Özcan Ergiydiren, 1935 Manisa doğumlu bir mimar. Manisa Lisesi ve İstanbul Güzel Sanatlar Akademisi mezunu. İyi yetişmiş bir sanat ve gönül adamı. Estetik zevki olan, tasavvuf kültürüne meraklı, sanatkar ruhlu, Türkçe’yi iyi yazan bir insan. Bildiğim iki kitabı var. Birincisi “O” isimli küçük hacimli, duygu yüklü nesirlerin ve birkaç şiirin yer aldığı kitapçık (1957). Oradan bir alıntı:
“Seninle yarışmadayız Tanrım; biz daima hata ve isyan etmedeyiz ve sen hep lütfetmedesin. Mümkün müdür ki mahluk Halikı geçsin?”
İkinci kitabı Hayali Cihan değer. Alt başlığı şöyle: “Samiha Ayverdi ile Hatıralar” (Kubbealtı neşriyatı)
Özcan Ergiydiren, Samiha Ayverdi’nin yakınında bulunmuş, onun manevi rehberliği ile gönül dünyasını şekillendirmiş birisi. Samiha Ayverdi (1905-1993), yirminci yüzyılın ikinci yarısında, eserleri ve çeşitli faaliyetleri ile, kadim kültür ve medeniyetimizi, ahlakımızı bugünkü nesle anlatma ve tanıtma gayretinde bulunan bir Hak dostudur. Bütün bunları, tasavvuf imbiğinden geçirerek vermiştir. İşte Özcan Ergiydiren, onun terbiye halkasında yetişen şanslı kimselerdendir.

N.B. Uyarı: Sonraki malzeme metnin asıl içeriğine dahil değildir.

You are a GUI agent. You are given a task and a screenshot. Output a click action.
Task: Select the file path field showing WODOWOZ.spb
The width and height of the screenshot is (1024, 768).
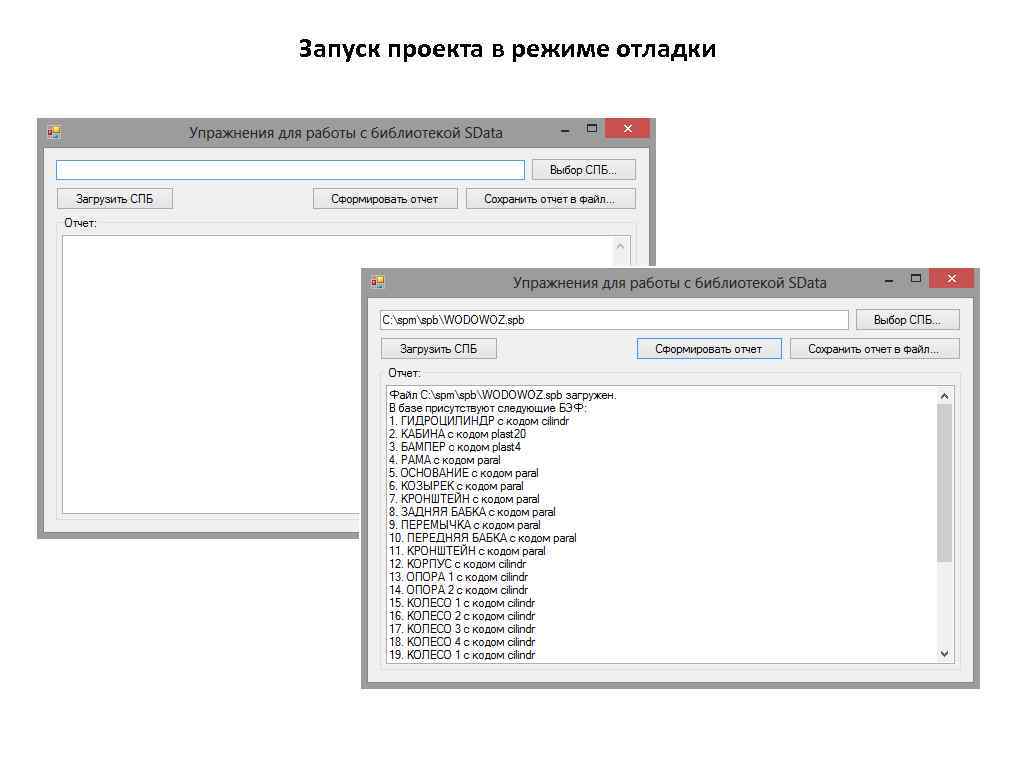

“Hayali Cihan Değer”de pek çok kültürel malzeme buluruz. Yazar dikkatli gözlemleri olan biridir. Son asır Türkiye’sinin kültürel, dini ve siyasi manzarasına ait önemli tespitlere yer verir.
*
Kitapta beni can evimden vuran bir tasvir var: Yunanlıların kaçıp giderken Manisa’yı yakmaları ve yangın sonrası şehrin hal-i pür melali. Yazar, öyle canlı anlatımlar yapmış ki, kendinizi 1922 sonları Manisa’sında bulursunuz. Acılar, kederler, yoksulluk diz boyu. Yirminci asrın ikinci çeyreğinde de aynı sıkıntıların devam ettiği görülür. Ama, bu arada başka bir güzellik görülür: İnsanımızın imanı, tevekkülü, dayanma gücü, hadiseleri teslimiyet ve soğukkanlılıkla karşılaması.
Özcan Ergiydiren, Manisa’da Tekke mahallesi, Kenzi caddesi, Bağdat çıkmazında 75 numaralı evde dünyaya gelmiş. Caddeye ismini veren Kenzi Hasan Dede, 17. asrın ikinci yarısında yaşamış mutasavvıf şair ve bestekarlardan. Camisi, türbesi, tekkesi mevcut iken bugün sadece cadde tabelası kalmış. Ergiydiren çocukluk günlerini şöyle özetler:
*
“Çocukluğum acılara ve yokluğa rağmen çok güzel geçti; neyimiz yoktu ki? Kuyumuz vardı, yaz boyunca buz gibi soğuk suyunu içerdik. Kuyu başında kocaman çınarımız vardı, gölgesinde oturup dama oynar, dallarına salıncak kurardık. Çeşit çeşit meyve ağaçlarımız, upuzun servimiz, yediveasmamız ve pembe gülümüz vardı. Kuşlarımız vardı; kumrularımız, serçelerimiz, kırlangıçlarımız, bir çift leyleğimiz vardı. Türbesinde yatarken bizi şefkat ve merhametle kucaklayan evliyamız Ayni Ali Sultanımız vardı. Lastik sapanımız, içi çaput dolu bez topumuz, rengarenk kağıtlardan yapılmış uçurtmalarımız, bilyelerimiz, nar ağacından çelik çomağımız vardı. Çocukluğumuz, her şeye rağmen çok güzeldi. Başıboş ve avareydik. Şimdi yetmişime geldim, çocukluğumu özlüyorum.”